Keeping loan payments affordable allows borrowers to begin careers and families, buy homes and create savings accounts. These actions contribute to the nation’s overall economic health and pay off with bigger dividends down the road. Unrealistic payment demands are obstacles on a borrower’s path to success.

Students shouldn’t be let off the hook, but they should not be hobbled by loan schedules that drown them in the process. Unrealistic repayment plans will help neither the government nor the student. Congress should maintain the Obama administration’s achievement in expanding the income-driven repayment program for federal student loans.

The nation needs to support students and increase higher education investment in order to expand the ranks of a well-trained and employment-ready workforce. With the U.S. unemployment rate at a 17-year low of 4.1 percent, now’s the time for Congress to reprioritize college completion.

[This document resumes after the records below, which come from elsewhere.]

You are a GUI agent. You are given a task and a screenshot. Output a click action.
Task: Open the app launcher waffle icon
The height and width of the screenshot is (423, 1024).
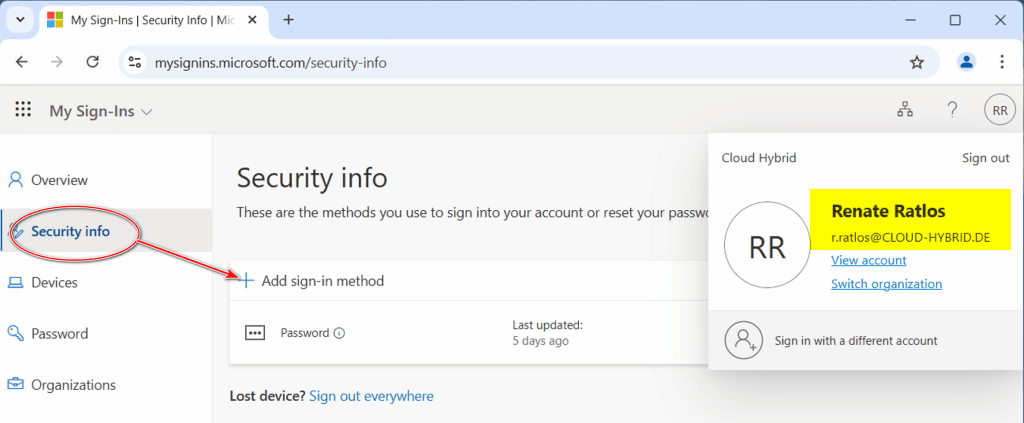pyautogui.click(x=22, y=110)
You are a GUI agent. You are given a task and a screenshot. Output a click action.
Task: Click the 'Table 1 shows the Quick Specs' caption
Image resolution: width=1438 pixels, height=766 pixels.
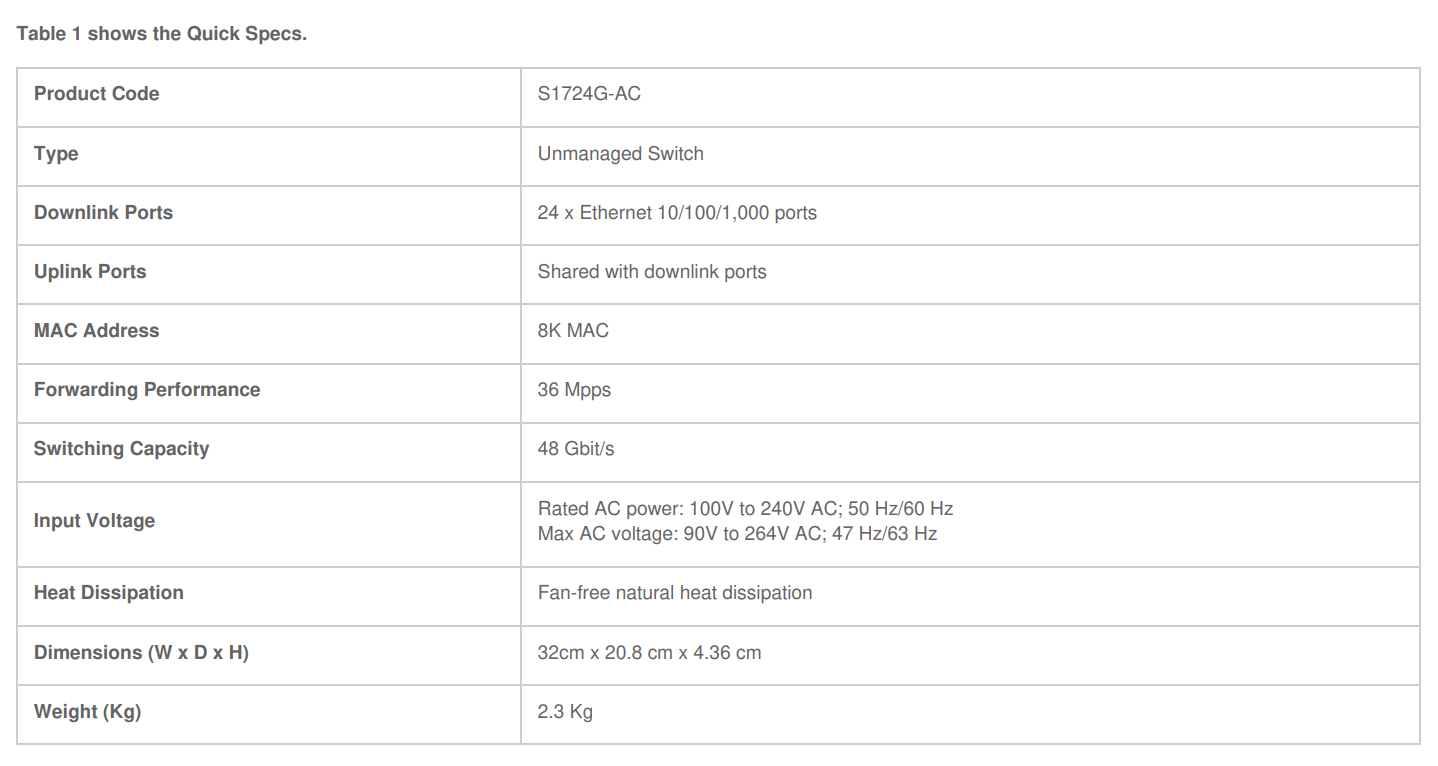(162, 34)
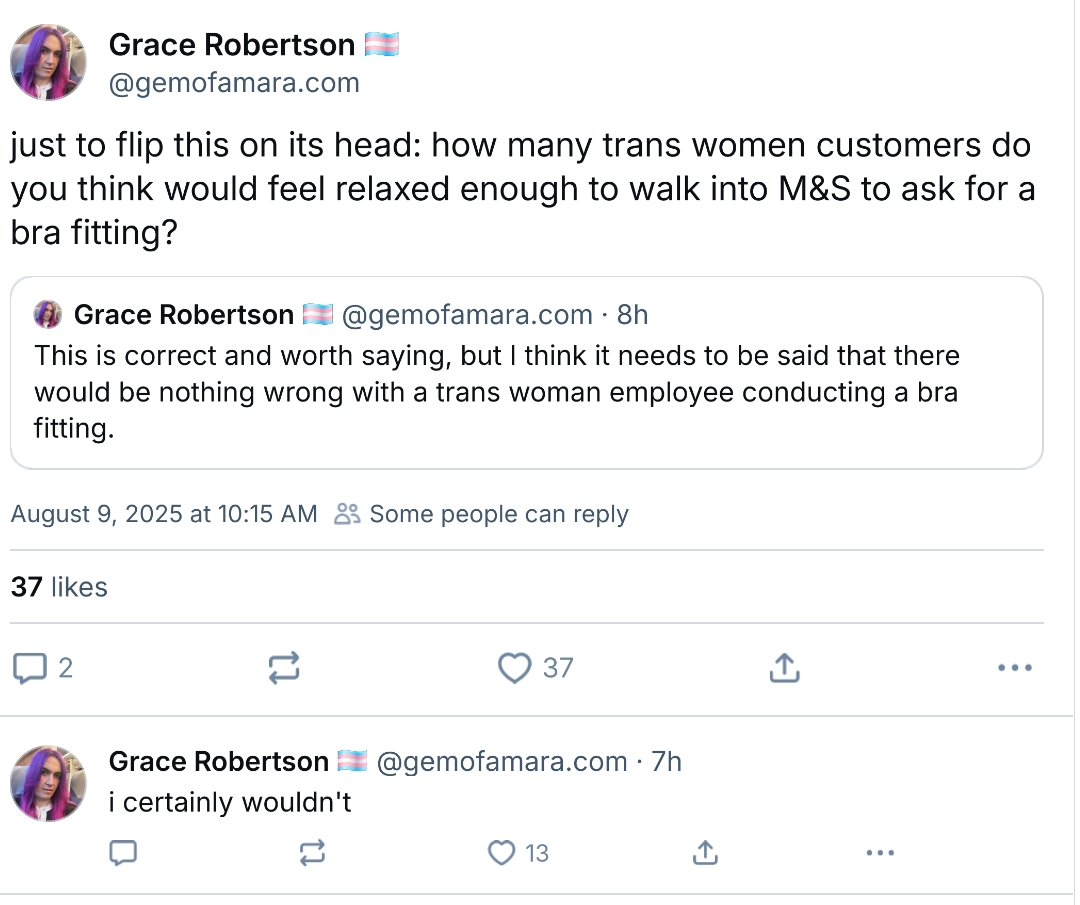Open Grace Robertson's large profile avatar
This screenshot has width=1080, height=905.
click(48, 63)

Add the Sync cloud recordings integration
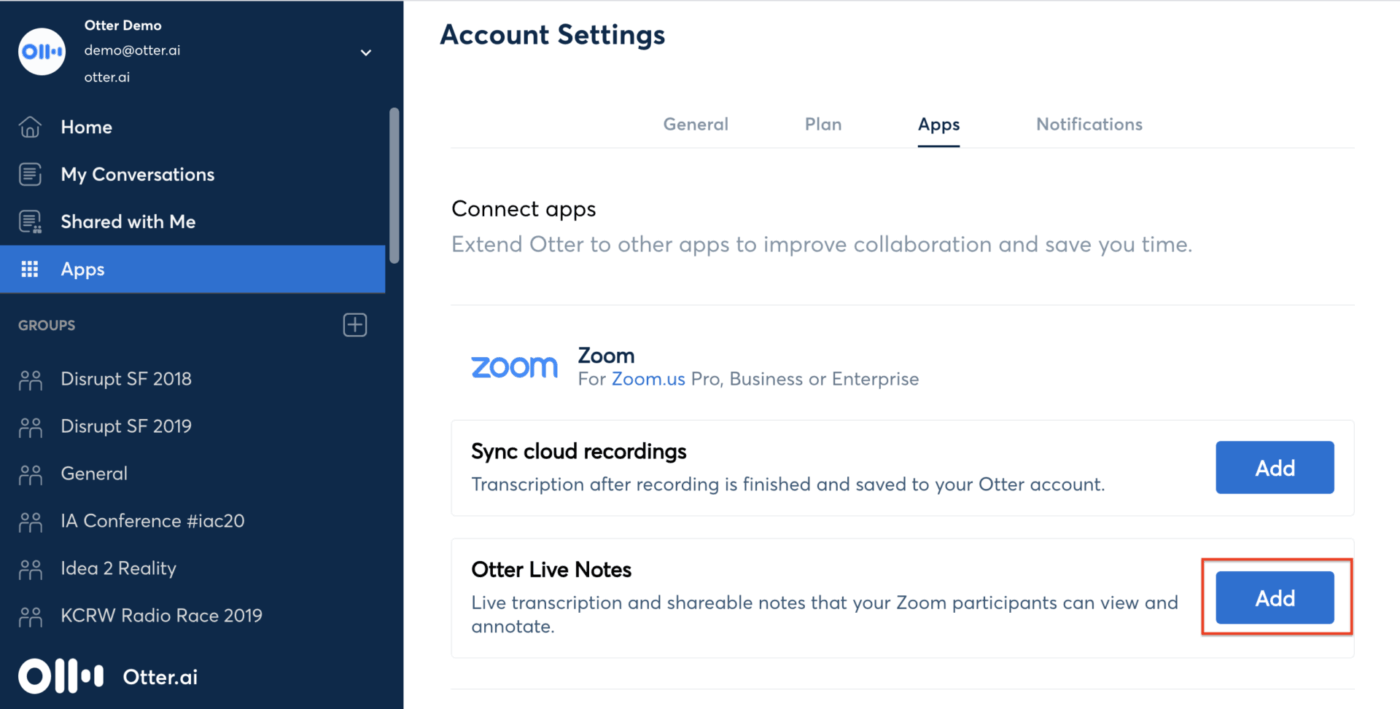click(1275, 467)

Republicans say current repayment plans are too generous and too expensive. Experts disagree, contending that federal student aid is mostly financially self-sustaining and that the income-driven repayment program is particularly inexpensive. The system generally requires students with undergraduate loans to pay 10 percent of their discretionary income monthly for 20 years and forgives any debt beyond that.

Rep. Virginia Foxx, R-N.C., is sponsoring the Prosper Act to overhaul federal student aid. The act would require new borrowers to pay 50 percent more per month and eliminate loan forgiveness after up to 25 years of repayment. The nonpartisan Congressional Budget Office warns that students would lose $15 billion in federal student aid over the next decade if the bill becomes law.

Educators say it also takes away protections from loan servicers, who would be governed by federal laws and exempt from tougher state regulations. In August, the Department of Education announced plans to stop collaborating with the Consumer Financial Protection Bureau in overseeing companies that service student loans.

Many higher education supporters are alarmed by the Prosper Act. In a letter to House members, 35 mostly liberal groups warned that the act “exacerbates the increasing burden of student debt and continued inequity in higher education access and outcomes.”

Peter McPherson, head of the Association of Public and Land-grant Universities, says the bill would also make students and taxpayers “more vulnerable to predatory actors and poor performing institutions and programs.”

The nation has spent decades creating Pell Grants and building the federal student loan program to increase college access for low-income students. There is no need to overhaul a system that appears to work and is helping college graduates goose the economy.